Monday, June 5, 2017

Climbing Mountains in My Mind


Sometimes the adventure you intended to have fails to materialize.  You set out for some distant peak with a pack full of all the right gear, plenty of daylight to reach the summit and return, and bluebird skies overlooking your path.  And that’s not the adventure you end up having.
 
Maybe you end up—through prudence or providence—taking a side trail along well-trodden and well known paths and end up revisiting a different adventure, renewed after a long hiatus, and find that just because you have enjoyed a climb once or a thousand thousand times before that it’s no less enjoyable, or classic, or memorable.  Being able to climb the same route time and time again should in no way diminish its inherent beauty and benefit.
That distant peak will always be there.  There will be other bluebird days.  Happiness exists everywhere, and the views from different peaks are all just as beautiful, just as vast, and worthy of taking if you can simply let yourself enjoy the moment.
 
There are many peaks I have listed in my life; geographic points to be visited and ticked off.  Some are more terrible than others.  And I mean “terrible” in the sense of completely overwhelming to the mind and senses.  Mountaineers know what I mean.  A peak can be wondrously beautiful but terrifying to behold.  That’s the curse of being an alpinist.  To gain certain summits requires a quest through the most tenuous and dangerous terrain.  And maybe those peaks are the most coveted yet they sometimes exist as the eternal goal.  Some people strive for that one summit their entire lives.  It becomes their Everest. 
The knight goes on the quest to slay the dragon, or hunt the unicorn, or rescue the damsel and he can put himself in peril of life and spirit.  I’m not suggesting that it’s as noble to abandon or delay the quest as to continue on through storms and darkness.  But to set out on the quest you immediately set yourself up for failure, not because you are weak but because the goal is difficult to attain.  The mountaineer has the luxury over the knight in that he or she can exercise discretion and leave valor for another day.  Some of us have the luxury of choosing.  And maybe in that sense winning the goal is that much sweeter.  It doesn’t have to come at the same cost.
Where am I going with this?  Well, like writers of old this is an enigma wrapped up in a mystery J
A long time ago I wrote about roaming about in the mountains of my mind and this post seems like an extension of that imagery.  There are peaks to be sought and peaks to be admired from afar maybe to be attempted later in life with more experience and grit.  Between the peaks are endless valleys, canyons, and meadows to explore and enjoy.  Not all good things are above treeline.  Not every great experience has a sweeping vista. 
 
The one thing common about mountain summits is that when you reach them there is nowhere else to go but down, and so to strive only for a lone peak will result in an empty life beyond.  The experience must be of the landscape and not of the singular experience.  There are so many varied and wonderful things to see in life. 

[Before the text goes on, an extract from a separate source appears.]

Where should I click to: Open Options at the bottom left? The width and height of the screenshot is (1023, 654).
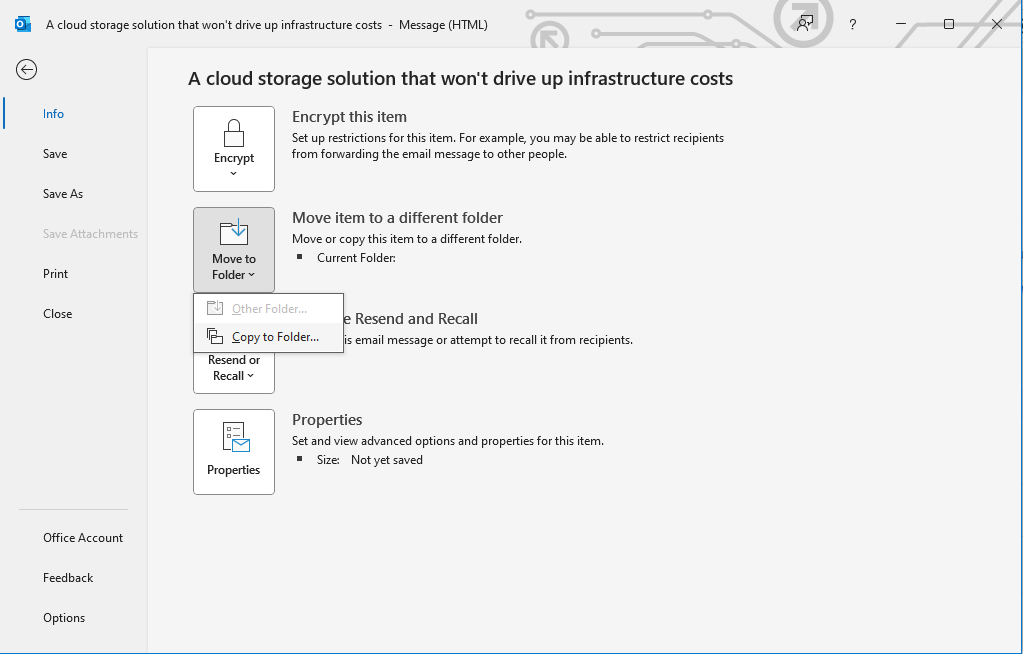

The past two weeks have been interesting.  It’s been a long high for me, and I feared the crash at the end.  Truthfully I think it happened, and it was simply I needed to take an easy afternoon yesterday instead of pushing through and mowing the yard or doing laundry.  My mind feels cleaner than it has in a long time.
Something else about high peaks: life does not thrive at altitude.  It can exist, but it does not persist.  A mountaineer needs to descend back below treeline to recupe, refuel, and regroup before climbing again to the heights.  Shade in the valley is not a bad thing.  It’s what restores us. 
In closing I want to quote the late Ed Abbey from The Monkey Wrench Gang:
“When the situation is hopeless, there’s nothing to worry about.”
I have a lot more hope for the future today than I did a few weeks ago.  I feel stronger; I feel better.  And I’m writing again.